We showed that TSA is able to regulate the expression of CTGF in A549 and Calu-1 cells. After treatment with increasing doses of TSA, we observed a progressive elevation of CTGF transcript levels in A549 cell line at each time point (Fig. 8a). Although the upward trend was visible for each concentration of TSA, statistically significant differences in CTGF mRNA levels between A549 treated and control cells were detected at 300 nM of TSA (p < 0.001; Fig. 8a). On the contrary, in Calu-1 cells only the highest tested dose of TSA (300 nM) resulted in an increase in CTGF transcript levels at each time of incubation (p < 0.001; Fig. 8b). Changes in CTGF transcript levels, induced by TSA, in both NSCLC cell lines were correlated with an elevation of CTGF protein amount (Fig. 7c, d).
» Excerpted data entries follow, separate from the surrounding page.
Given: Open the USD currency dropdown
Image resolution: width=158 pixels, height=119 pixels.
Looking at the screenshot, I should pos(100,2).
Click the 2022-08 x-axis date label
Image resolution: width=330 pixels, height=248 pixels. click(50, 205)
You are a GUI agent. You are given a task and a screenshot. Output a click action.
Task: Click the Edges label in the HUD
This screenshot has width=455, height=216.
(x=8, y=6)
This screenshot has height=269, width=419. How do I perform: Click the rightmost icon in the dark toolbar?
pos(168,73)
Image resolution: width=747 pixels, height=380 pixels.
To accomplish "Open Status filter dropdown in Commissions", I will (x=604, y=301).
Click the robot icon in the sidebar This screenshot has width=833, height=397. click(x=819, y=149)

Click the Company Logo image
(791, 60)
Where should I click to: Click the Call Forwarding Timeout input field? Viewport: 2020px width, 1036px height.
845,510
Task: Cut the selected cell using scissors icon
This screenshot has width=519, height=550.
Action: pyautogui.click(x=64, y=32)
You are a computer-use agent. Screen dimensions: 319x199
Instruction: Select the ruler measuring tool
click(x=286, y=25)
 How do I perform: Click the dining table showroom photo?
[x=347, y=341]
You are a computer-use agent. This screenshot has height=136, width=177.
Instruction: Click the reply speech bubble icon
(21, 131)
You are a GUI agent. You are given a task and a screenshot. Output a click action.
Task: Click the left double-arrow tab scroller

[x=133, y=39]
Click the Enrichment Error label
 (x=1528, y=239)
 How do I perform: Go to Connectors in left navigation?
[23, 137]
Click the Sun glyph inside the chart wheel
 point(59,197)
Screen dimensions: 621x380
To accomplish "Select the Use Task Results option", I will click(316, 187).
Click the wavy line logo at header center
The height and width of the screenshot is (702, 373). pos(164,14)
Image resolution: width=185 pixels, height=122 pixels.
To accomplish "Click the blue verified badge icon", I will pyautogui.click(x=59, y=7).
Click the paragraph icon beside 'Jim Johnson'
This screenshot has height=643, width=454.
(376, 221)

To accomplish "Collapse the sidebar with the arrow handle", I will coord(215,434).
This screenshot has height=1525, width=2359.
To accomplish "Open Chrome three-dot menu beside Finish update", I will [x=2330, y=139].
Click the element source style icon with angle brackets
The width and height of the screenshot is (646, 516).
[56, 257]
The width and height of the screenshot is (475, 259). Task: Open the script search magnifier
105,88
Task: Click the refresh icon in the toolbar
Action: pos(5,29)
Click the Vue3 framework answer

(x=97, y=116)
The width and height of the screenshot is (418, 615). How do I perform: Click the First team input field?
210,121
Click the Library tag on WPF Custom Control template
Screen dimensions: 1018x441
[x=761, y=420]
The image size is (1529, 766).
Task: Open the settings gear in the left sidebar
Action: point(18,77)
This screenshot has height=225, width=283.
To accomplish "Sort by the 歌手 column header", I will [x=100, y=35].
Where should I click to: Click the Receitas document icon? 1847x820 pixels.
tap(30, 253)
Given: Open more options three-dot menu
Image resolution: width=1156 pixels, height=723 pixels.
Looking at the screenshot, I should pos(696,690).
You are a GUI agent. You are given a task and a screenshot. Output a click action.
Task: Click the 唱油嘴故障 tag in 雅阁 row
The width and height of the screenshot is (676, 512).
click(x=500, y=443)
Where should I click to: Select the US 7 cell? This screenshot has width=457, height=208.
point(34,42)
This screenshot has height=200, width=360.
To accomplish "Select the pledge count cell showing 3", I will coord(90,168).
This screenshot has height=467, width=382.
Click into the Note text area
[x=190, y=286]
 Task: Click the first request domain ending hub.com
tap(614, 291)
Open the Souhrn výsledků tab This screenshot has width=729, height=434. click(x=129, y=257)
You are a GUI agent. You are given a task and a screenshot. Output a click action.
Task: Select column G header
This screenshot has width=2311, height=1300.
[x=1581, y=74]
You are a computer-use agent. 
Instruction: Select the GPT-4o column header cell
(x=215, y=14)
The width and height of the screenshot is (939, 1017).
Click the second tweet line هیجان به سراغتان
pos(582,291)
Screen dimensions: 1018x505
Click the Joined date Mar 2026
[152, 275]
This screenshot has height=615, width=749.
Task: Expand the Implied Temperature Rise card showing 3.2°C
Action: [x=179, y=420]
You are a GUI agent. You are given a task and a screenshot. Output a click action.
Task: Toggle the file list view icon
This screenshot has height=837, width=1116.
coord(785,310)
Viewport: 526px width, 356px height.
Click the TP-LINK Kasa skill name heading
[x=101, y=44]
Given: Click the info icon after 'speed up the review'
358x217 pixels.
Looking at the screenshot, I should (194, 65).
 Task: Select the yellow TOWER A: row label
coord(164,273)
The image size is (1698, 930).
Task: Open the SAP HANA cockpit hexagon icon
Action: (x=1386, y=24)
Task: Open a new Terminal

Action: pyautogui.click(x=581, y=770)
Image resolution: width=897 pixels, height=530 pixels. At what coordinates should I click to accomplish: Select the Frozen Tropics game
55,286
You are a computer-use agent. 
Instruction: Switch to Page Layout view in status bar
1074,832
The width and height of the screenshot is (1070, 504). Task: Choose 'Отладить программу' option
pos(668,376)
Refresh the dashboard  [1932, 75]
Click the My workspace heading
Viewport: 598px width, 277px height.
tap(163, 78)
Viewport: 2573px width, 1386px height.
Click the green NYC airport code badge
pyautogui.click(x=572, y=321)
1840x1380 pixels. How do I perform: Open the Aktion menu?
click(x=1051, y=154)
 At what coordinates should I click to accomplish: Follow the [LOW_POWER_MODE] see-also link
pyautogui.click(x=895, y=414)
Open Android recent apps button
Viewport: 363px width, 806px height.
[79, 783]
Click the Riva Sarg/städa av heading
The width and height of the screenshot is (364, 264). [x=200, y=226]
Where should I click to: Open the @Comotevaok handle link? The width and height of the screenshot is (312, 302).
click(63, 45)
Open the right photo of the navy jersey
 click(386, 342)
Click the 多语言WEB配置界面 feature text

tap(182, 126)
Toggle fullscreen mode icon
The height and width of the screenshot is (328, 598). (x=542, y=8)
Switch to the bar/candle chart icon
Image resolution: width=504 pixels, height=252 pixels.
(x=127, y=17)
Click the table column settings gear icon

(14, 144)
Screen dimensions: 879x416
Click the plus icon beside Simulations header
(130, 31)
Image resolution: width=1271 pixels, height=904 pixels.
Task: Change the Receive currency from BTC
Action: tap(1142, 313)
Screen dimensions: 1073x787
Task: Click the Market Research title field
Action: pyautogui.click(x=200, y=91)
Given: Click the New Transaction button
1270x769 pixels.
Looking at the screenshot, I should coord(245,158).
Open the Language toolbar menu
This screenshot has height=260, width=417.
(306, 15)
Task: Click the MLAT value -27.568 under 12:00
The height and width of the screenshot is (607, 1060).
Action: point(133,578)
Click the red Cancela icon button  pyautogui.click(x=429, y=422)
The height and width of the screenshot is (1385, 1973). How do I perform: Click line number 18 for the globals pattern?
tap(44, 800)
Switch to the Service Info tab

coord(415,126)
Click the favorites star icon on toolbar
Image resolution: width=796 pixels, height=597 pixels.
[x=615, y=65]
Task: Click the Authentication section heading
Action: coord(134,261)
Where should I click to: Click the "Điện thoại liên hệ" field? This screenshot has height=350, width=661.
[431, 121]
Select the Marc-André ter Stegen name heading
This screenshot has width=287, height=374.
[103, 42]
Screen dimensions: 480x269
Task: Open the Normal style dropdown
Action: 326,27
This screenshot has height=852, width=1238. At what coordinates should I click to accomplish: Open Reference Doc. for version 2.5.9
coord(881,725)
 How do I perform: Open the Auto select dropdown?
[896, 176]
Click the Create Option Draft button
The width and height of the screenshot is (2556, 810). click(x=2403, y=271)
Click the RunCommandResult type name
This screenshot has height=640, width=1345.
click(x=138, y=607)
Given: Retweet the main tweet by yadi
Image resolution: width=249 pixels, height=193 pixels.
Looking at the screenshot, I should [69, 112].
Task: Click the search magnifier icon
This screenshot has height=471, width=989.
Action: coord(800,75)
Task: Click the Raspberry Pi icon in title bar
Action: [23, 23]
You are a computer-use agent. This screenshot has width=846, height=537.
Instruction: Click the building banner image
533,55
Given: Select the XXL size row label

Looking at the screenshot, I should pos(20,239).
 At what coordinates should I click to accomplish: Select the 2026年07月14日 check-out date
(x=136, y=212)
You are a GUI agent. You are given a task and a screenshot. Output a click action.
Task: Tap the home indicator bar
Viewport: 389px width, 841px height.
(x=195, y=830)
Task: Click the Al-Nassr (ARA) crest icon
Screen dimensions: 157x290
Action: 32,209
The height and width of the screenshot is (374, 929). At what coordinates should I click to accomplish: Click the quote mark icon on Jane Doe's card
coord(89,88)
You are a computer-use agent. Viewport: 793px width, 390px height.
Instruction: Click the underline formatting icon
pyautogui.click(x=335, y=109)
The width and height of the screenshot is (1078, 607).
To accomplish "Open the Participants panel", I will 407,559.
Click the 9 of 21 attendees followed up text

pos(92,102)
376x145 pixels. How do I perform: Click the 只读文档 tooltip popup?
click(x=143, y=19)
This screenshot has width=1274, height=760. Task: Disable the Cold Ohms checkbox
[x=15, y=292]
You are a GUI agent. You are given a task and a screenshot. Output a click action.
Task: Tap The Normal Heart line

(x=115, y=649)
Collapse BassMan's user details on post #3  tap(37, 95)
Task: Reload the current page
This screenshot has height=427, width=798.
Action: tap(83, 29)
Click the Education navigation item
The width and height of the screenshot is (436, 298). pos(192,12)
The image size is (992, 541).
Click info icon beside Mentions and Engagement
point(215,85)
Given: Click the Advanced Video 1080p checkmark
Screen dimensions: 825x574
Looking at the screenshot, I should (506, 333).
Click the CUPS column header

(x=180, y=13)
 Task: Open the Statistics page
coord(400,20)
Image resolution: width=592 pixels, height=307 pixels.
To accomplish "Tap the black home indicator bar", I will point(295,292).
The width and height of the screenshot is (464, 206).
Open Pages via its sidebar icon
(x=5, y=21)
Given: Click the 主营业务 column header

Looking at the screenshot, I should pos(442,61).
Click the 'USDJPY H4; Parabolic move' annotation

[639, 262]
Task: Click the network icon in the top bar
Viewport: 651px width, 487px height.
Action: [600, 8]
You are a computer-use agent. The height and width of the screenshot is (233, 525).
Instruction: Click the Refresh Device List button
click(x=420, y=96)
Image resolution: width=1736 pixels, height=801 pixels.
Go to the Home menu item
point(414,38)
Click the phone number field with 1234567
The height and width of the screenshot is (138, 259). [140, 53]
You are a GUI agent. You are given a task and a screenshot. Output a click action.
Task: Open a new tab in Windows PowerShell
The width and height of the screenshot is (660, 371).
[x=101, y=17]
The densitometric analysis of Western blotting bands showed a progressive increase in CTGF protein levels after TSA treatment in A549 cells, in a dose-dependent manner at 12, 24, 48 and 72 h of incubation (Fig. 8c). The CTGF protein content in Calu-1 cells incubated with 300 nM of TSA was significantly elevated as compared to the respective controls at each time of incubation (Fig. 8d). Taken together, we showed that although A549 and Calu-1 cells vary in the sensitivity to TSA, this compound is able to restore the expression level of CTGF in those cell lines.